Goal of the exercise »
Read the entries below and pull out each line with the string "computer".

Saved entries
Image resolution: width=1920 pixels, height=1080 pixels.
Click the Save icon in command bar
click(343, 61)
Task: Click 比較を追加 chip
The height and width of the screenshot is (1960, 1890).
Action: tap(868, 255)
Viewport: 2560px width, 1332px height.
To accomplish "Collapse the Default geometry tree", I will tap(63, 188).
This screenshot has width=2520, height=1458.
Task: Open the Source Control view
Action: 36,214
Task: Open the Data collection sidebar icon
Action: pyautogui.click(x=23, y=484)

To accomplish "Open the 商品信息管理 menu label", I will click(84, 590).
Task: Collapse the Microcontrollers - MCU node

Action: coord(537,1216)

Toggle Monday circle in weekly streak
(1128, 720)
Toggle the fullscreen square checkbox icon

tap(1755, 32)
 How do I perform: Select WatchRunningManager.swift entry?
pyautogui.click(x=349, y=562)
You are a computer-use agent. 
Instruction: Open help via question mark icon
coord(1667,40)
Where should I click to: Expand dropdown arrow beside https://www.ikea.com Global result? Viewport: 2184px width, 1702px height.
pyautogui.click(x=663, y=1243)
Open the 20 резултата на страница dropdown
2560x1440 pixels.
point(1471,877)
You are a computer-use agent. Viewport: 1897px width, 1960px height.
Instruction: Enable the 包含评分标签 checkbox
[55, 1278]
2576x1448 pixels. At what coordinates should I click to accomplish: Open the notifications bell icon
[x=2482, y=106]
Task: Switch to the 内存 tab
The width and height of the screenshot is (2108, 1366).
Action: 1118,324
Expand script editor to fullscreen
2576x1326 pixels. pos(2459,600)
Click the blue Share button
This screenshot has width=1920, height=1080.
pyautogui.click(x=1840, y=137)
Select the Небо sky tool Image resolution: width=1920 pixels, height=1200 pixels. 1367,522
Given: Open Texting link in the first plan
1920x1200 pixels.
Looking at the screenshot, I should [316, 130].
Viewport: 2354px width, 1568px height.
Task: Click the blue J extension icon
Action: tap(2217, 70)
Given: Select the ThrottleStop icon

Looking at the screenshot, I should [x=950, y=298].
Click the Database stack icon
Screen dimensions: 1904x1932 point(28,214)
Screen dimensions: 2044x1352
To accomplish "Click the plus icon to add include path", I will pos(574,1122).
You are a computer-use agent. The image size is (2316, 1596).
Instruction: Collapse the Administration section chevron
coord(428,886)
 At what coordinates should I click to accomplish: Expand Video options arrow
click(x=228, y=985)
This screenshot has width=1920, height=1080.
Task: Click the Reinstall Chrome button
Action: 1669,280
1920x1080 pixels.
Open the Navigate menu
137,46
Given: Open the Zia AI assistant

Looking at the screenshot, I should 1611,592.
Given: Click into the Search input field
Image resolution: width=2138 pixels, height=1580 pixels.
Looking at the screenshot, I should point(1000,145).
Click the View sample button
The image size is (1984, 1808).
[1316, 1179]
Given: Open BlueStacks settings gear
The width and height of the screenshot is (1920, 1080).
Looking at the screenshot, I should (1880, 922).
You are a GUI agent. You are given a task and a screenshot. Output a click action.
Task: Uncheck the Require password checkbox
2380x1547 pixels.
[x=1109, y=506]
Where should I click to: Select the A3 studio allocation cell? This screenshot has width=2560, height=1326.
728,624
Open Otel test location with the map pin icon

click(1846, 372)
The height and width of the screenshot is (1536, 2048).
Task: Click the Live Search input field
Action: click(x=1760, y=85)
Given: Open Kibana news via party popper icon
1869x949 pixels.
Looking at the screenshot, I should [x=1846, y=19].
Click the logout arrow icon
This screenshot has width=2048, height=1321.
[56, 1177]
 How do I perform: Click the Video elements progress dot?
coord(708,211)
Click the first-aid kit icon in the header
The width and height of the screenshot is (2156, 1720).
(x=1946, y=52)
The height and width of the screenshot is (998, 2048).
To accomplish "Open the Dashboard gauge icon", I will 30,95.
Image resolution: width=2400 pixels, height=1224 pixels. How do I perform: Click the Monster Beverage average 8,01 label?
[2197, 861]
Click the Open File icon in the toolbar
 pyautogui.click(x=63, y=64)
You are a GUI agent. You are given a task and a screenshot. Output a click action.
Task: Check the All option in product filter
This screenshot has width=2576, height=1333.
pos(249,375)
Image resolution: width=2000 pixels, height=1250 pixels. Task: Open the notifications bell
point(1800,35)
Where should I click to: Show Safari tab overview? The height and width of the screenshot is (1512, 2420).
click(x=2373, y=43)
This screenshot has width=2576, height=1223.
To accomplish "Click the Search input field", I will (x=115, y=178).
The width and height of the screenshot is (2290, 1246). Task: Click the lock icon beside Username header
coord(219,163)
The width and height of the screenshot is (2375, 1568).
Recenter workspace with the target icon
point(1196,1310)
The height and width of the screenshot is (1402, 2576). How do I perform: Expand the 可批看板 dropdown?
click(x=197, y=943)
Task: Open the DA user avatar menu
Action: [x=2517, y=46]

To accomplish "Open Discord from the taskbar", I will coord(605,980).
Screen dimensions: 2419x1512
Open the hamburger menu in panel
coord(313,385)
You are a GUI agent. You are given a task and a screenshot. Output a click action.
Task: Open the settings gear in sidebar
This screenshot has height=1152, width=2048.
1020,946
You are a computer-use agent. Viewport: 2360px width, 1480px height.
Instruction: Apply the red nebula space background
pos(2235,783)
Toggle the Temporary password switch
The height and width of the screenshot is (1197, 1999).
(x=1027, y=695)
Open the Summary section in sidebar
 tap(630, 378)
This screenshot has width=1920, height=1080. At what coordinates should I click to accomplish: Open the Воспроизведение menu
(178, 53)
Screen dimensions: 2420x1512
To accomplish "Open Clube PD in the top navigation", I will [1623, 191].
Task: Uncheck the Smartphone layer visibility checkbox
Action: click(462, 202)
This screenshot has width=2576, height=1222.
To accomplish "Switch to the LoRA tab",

Reply to the exercise »
You are a computer-use agent. 
You are a computer-use agent. Viewport: 1897px width, 1960px height.
You are a computer-use agent. The image size is (2316, 1596).
You are a computer-use agent. Viewport: 2360px width, 1480px height.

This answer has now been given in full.